- **Material supplied**:

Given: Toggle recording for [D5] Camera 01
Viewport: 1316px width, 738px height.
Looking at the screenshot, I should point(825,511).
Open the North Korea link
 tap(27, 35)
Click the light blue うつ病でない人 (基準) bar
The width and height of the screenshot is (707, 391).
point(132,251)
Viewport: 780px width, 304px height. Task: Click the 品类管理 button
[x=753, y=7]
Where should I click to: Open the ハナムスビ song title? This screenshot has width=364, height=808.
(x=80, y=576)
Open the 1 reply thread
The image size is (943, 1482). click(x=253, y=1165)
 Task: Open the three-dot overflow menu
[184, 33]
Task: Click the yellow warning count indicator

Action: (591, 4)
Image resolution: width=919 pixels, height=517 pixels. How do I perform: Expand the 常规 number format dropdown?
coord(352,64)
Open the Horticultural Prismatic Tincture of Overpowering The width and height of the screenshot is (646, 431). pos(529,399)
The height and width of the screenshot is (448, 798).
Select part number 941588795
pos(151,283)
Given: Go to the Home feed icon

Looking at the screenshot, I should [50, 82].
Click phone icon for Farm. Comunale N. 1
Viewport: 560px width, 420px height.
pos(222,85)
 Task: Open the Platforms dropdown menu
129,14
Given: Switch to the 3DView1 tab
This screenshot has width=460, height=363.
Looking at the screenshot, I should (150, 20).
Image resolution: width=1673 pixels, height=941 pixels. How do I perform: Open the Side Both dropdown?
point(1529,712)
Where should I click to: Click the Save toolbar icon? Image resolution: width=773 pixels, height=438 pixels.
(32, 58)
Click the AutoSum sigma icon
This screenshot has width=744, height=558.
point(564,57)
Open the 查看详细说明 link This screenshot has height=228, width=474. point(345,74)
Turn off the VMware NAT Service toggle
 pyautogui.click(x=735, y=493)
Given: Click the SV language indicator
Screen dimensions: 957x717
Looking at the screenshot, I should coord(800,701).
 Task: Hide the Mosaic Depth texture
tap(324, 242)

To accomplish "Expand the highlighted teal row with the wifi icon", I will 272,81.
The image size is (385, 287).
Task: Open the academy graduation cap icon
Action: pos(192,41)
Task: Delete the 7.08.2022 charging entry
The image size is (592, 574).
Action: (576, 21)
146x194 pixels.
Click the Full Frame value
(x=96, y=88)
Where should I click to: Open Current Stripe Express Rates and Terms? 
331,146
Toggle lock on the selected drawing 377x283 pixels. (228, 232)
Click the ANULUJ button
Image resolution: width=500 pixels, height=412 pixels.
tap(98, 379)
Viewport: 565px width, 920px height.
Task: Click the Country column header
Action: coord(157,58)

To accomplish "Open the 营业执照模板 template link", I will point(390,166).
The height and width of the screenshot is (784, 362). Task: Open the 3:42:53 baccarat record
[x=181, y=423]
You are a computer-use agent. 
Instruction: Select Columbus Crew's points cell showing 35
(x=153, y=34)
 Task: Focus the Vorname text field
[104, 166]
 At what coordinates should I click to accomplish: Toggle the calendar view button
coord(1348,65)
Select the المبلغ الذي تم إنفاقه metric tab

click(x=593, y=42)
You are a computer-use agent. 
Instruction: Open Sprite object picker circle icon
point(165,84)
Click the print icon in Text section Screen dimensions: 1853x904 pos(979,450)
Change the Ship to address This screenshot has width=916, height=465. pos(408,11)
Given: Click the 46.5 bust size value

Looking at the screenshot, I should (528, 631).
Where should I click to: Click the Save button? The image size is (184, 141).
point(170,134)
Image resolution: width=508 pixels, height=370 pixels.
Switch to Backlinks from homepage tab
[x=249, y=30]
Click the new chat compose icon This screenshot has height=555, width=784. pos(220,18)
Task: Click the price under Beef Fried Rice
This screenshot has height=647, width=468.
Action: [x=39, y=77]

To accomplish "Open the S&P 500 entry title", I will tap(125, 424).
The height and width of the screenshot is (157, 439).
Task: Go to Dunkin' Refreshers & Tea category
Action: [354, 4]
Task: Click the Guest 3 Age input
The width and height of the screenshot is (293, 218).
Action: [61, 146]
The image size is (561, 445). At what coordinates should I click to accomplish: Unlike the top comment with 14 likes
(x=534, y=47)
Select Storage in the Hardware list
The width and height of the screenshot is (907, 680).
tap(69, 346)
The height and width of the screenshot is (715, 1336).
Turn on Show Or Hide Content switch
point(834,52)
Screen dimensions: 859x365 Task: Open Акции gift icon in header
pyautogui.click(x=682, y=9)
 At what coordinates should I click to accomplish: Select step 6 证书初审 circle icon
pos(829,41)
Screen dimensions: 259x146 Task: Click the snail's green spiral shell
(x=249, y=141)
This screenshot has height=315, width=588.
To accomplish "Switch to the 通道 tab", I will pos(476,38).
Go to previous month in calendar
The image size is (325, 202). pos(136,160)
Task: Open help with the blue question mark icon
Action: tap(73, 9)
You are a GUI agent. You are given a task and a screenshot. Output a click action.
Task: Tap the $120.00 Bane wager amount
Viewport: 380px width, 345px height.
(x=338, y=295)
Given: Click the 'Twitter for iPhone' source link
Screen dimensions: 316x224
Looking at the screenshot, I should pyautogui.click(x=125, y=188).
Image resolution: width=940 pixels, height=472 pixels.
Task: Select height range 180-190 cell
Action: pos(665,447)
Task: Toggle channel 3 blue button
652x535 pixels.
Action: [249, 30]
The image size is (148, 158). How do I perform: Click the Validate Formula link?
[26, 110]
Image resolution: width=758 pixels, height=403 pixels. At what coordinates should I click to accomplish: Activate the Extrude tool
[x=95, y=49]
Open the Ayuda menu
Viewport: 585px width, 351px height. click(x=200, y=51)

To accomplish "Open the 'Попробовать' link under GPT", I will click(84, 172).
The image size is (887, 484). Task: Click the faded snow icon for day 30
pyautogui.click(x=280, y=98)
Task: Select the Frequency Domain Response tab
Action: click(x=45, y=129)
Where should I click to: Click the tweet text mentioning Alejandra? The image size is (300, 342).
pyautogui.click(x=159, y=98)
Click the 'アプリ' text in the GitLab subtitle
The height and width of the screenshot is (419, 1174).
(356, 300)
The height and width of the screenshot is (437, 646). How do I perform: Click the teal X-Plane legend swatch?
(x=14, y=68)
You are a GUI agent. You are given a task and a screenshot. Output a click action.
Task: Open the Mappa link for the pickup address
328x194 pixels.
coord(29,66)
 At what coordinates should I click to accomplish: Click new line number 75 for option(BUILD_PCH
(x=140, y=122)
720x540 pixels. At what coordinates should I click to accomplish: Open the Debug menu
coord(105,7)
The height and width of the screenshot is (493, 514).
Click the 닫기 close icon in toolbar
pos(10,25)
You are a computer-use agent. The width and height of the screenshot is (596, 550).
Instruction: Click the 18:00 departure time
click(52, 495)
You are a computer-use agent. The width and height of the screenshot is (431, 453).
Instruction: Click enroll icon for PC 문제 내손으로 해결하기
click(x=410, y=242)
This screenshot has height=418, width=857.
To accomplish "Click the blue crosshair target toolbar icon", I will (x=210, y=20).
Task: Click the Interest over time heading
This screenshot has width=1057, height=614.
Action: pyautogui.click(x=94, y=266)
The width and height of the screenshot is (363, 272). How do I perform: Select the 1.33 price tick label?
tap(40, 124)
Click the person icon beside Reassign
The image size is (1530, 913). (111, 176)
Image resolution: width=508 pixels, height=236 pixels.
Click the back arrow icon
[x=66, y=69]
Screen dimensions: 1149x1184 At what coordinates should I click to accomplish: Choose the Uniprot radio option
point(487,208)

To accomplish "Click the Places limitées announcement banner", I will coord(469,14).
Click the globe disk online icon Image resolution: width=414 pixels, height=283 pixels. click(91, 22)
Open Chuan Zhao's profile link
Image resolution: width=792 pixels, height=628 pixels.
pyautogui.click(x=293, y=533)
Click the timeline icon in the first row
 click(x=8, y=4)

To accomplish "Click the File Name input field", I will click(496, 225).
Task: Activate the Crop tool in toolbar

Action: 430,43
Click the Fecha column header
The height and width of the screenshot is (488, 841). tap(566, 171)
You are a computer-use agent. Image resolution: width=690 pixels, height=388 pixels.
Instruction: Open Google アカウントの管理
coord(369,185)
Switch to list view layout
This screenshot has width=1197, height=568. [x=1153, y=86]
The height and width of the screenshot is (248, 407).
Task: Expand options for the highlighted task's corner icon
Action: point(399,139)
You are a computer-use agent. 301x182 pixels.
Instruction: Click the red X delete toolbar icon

- **The task**:
Count every line in the records that holds "input" and give that count by itself.

- **Answer to this problem**:
2